Task to carry out
After going through the data, give the number of lines that contain the word "agent" as your sole answer.

Extracted entries
####################
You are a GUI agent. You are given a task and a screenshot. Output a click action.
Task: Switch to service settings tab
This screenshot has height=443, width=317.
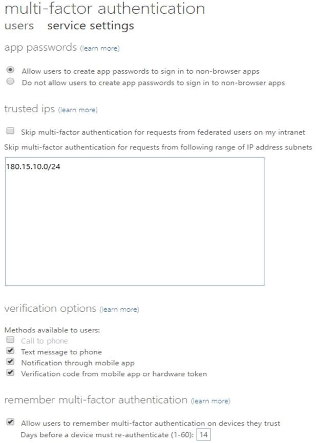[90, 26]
####################
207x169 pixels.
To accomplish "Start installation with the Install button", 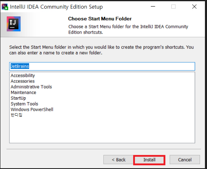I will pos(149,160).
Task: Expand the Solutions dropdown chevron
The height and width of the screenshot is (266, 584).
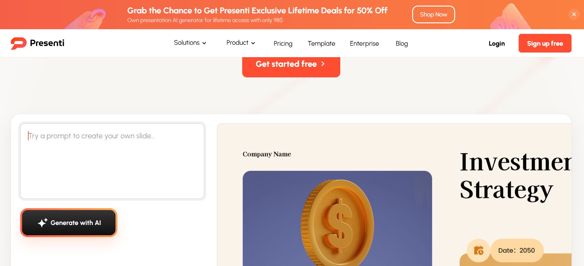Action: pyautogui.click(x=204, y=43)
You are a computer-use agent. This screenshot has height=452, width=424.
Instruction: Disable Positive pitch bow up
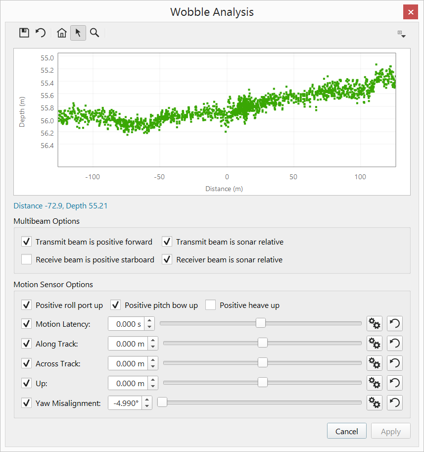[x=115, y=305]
####################
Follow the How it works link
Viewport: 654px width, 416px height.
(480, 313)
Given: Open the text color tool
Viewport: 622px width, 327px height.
####################
Solution to the exercise
2